_What you are asked to do_. Here are some entries. Repeat all of them exactly.
Given records START
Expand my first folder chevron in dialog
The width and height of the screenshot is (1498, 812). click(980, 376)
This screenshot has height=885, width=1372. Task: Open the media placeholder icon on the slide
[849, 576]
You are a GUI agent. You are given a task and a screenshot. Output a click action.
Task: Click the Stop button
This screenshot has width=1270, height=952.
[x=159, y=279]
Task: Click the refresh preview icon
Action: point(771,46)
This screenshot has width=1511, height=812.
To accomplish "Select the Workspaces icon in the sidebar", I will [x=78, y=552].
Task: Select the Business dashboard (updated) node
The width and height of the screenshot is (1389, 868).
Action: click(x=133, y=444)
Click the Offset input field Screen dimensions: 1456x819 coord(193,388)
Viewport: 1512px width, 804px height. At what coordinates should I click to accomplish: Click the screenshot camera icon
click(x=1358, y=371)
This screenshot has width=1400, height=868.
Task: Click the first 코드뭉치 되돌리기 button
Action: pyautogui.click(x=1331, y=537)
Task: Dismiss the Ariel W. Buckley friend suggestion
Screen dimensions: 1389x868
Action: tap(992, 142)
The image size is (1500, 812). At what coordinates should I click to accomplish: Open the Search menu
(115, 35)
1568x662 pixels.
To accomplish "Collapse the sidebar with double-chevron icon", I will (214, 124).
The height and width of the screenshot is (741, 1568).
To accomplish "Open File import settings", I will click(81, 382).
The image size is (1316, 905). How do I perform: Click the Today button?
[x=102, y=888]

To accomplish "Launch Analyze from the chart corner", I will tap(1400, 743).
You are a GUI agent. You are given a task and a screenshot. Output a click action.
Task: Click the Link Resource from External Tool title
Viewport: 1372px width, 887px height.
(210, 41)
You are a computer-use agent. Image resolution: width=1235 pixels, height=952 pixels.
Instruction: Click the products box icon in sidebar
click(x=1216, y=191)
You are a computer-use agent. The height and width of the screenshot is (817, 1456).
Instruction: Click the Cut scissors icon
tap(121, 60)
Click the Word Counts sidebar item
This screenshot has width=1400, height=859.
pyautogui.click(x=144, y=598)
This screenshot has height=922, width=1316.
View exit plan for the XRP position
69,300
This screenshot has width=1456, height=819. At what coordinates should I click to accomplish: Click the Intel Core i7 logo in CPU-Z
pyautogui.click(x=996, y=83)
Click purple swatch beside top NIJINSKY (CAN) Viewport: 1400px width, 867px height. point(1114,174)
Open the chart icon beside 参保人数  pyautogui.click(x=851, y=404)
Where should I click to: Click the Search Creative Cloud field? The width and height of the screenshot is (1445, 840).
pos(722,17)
Given records END
_Expected answer_.
Expand my first folder chevron in dialog
The width and height of the screenshot is (1498, 812). click(980, 376)
This screenshot has height=885, width=1372. Task: Open the media placeholder icon on the slide
[849, 576]
You are a GUI agent. You are given a task and a screenshot. Output a click action.
Task: Click the Stop button
This screenshot has width=1270, height=952.
[x=159, y=279]
Task: Click the refresh preview icon
Action: point(771,46)
This screenshot has width=1511, height=812.
To accomplish "Select the Workspaces icon in the sidebar", I will [x=78, y=552].
Task: Select the Business dashboard (updated) node
The width and height of the screenshot is (1389, 868).
Action: click(x=133, y=444)
Click the Offset input field Screen dimensions: 1456x819 coord(193,388)
Viewport: 1512px width, 804px height. At what coordinates should I click to accomplish: Click the screenshot camera icon
click(x=1358, y=371)
This screenshot has width=1400, height=868.
Task: Click the first 코드뭉치 되돌리기 button
Action: pyautogui.click(x=1331, y=537)
Task: Dismiss the Ariel W. Buckley friend suggestion
Screen dimensions: 1389x868
Action: tap(992, 142)
The image size is (1500, 812). At what coordinates should I click to accomplish: Open the Search menu
(115, 35)
1568x662 pixels.
To accomplish "Collapse the sidebar with double-chevron icon", I will (214, 124).
The height and width of the screenshot is (741, 1568).
To accomplish "Open File import settings", I will click(81, 382).
The image size is (1316, 905). How do I perform: Click the Today button?
[x=102, y=888]

To accomplish "Launch Analyze from the chart corner", I will tap(1400, 743).
You are a GUI agent. You are given a task and a screenshot. Output a click action.
Task: Click the Link Resource from External Tool title
Viewport: 1372px width, 887px height.
(210, 41)
You are a computer-use agent. Image resolution: width=1235 pixels, height=952 pixels.
Instruction: Click the products box icon in sidebar
click(x=1216, y=191)
You are a computer-use agent. The height and width of the screenshot is (817, 1456).
Instruction: Click the Cut scissors icon
tap(121, 60)
Click the Word Counts sidebar item
This screenshot has width=1400, height=859.
pyautogui.click(x=144, y=598)
This screenshot has height=922, width=1316.
View exit plan for the XRP position
69,300
This screenshot has width=1456, height=819. At what coordinates should I click to accomplish: Click the Intel Core i7 logo in CPU-Z
pyautogui.click(x=996, y=83)
Click purple swatch beside top NIJINSKY (CAN) Viewport: 1400px width, 867px height. point(1114,174)
Open the chart icon beside 参保人数  pyautogui.click(x=851, y=404)
Where should I click to: Click the Search Creative Cloud field? The width and height of the screenshot is (1445, 840).
pos(722,17)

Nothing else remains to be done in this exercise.